Science’s new beat: the lab-grown patch that can heal broken hearts
Heart regeneration may well be the latest scientific breakthrough.


An experimental new treatment may have been discovered that could - believe it or not - mend a broken heart.
Back in 2021, a 46-year-old woman with severe heart failure was given a lab-made patch made up of 800 million cells derived from a donor’s umbilical cord which scientists are calling “the first [method] to demonstrate reparation of the heart.”
Just three months after being patched up with the ‘band-aid’, the woman underwent a heart transplant and scientists moved to examine her re-sealed organ that was discarded.
Nature research paper: Engineered heart muscle allografts for heart repair in primates and humanshttps://t.co/cVvqsJHkPo
— nature (@Nature) January 29, 2025
Results of experimental treatment shock scientists
The results of the experimental analysis, published on Wednesday, were shocking: her heart had indeed regenerated thanks to the patch.
Around fifteen people have already received one of the patches since March 2021. One of them, Frank Teege, told Spanish newspaper El País that “I was getting weaker and weaker and couldn’t walk 50 meters without running out of breath. In fact, I had a cardiac output of just 10%. After the patch operation, my cardiac output has improved significantly. It is now 35%.”

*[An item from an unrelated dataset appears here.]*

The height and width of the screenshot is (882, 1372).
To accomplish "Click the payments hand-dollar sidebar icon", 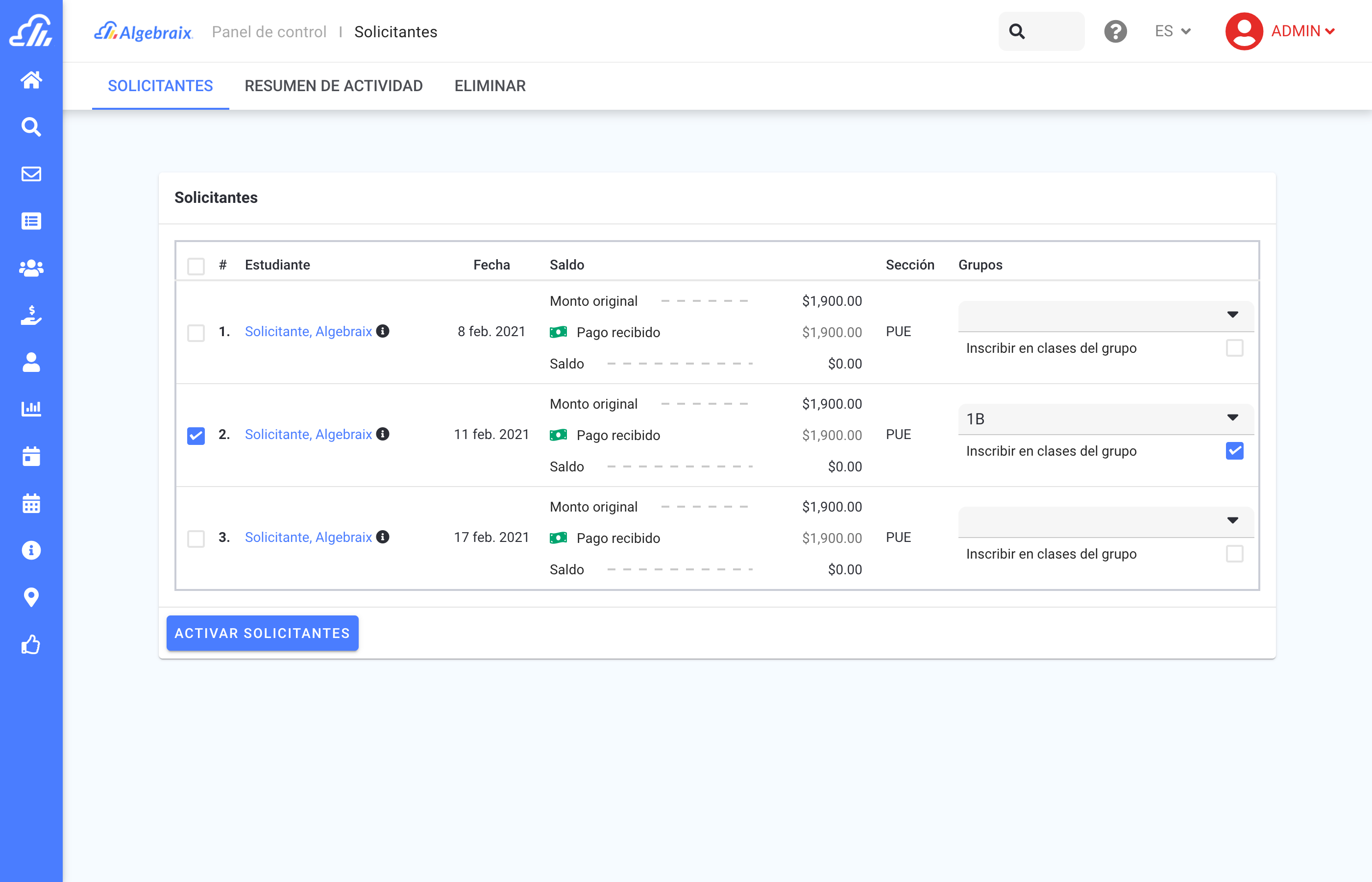I will coord(31,315).
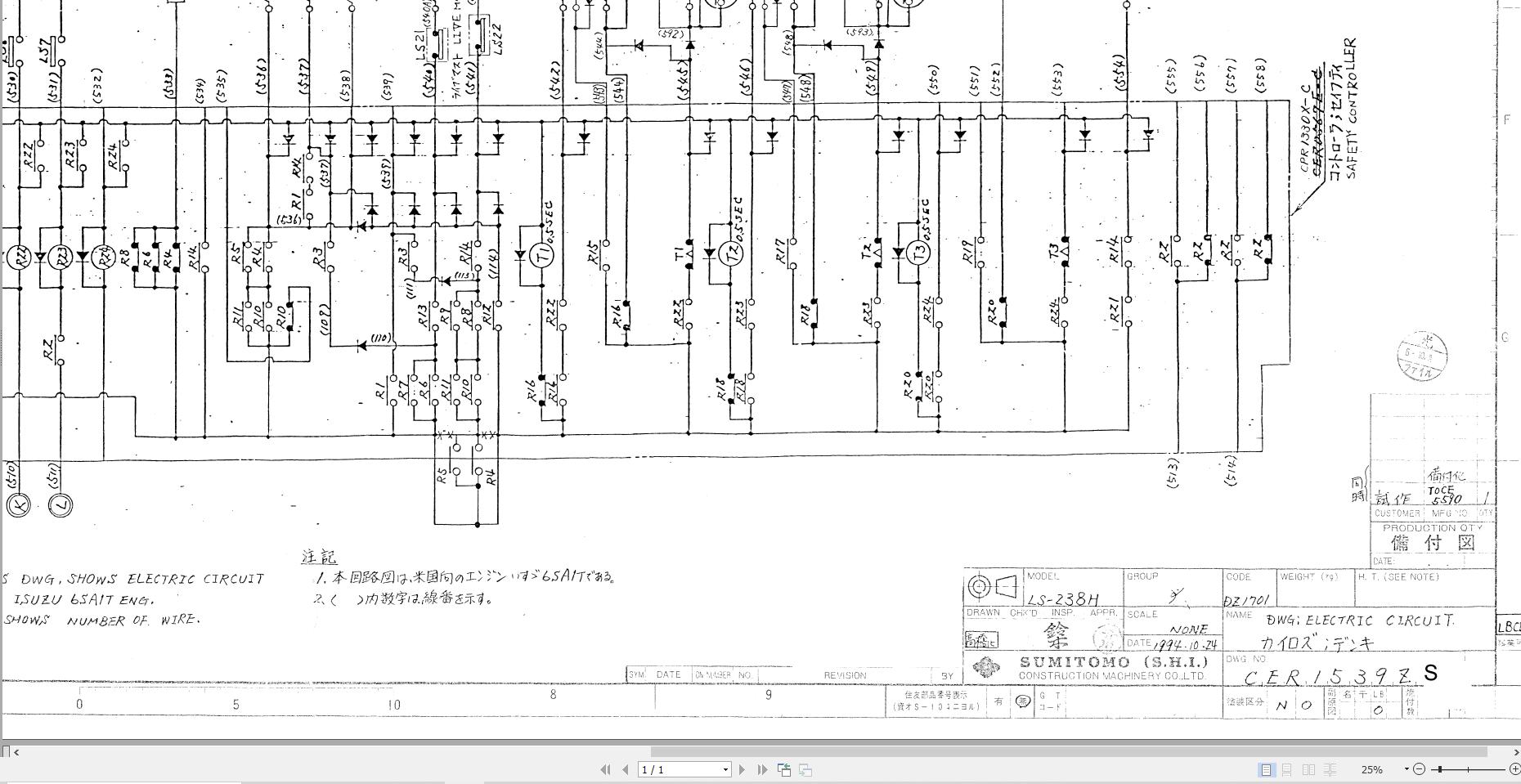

The astonishing research paper says that the treatment’s impact comes “without intolerable side effects, such as arrhythmia and tumour growth." Conclusions from studies carried out on macaques highlighted “pivotal underpinnings for the approval of a first-in-human clinical trial on tissue-engineered heart repair.”

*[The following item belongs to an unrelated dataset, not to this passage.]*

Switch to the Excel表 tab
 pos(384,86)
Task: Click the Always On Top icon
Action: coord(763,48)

“In the future it will be another tool against different degenerative diseases“, Ignacio Rodríguez Polo, a scientist who participated in the investigation, told El País. “There are also advances in the regeneration of the substantia nigra, which is one of the parts of the brain most affected in Parkinson’s disease, or against a degeneration of the eye. With the number of clinical trials with promising data that there are now, I sincerely believe that it will happen in the short to medium term. It’s becoming more and more tangible.”